Post by fightforlove »

The truth is Winston, there is no sure-fire way, or anything even close to it, to find attractive gf/wife material women in American society for a post-college man. At least in college, you are amongst many young single people, but I studied Mechanical Engineering and was surrounded by 99% males in college. Plus, I was a late-bloomer and didn't really have genuine interest in a gf/wife at this age, let alone the masculine self-confidence and attractiveness to procure someone even if I had been interested. Years later, I've improved my confidence/attractiveness/resources, but now I'm pretty isolated, busy working in a job in the suburbs (all engineering/manufacturing jobs are located out in far-flung exurbs where there's few single people or date spots), I have family obligations that also cut into my time. I'm isolated from meeting single, attractive women and the dating pool of women around my age (28-33) is depressing. I try to find young(er) women around 21-28, but I'm not in their areas and many American girls at this age are quite busy with school, partying, and are likely to not be open to a serious dating/relationship. American society is truly dysfunctional.
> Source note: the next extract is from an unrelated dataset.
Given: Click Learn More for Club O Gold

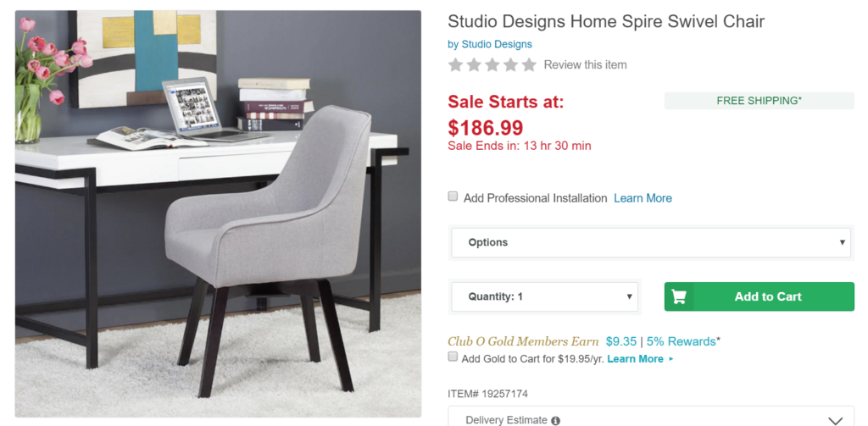Looking at the screenshot, I should pyautogui.click(x=635, y=359).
The best ways that I can think of to meet women involve scouring through church circles (which does indeed feel like going back to the plantation), scouring through dating sites (challenging and with poor ROI, the younger/attractive ones are less likely to respond or take it seriously), or hitting as many parties/social outings with friends as possible. I do get IOIs from a few women at recent parties I attended, but it's likely they're not what I'm looking for. I could do these things more and make myself marginally more visible, but it still doesn't change the fact that the dating landscape is mostly a wasteland.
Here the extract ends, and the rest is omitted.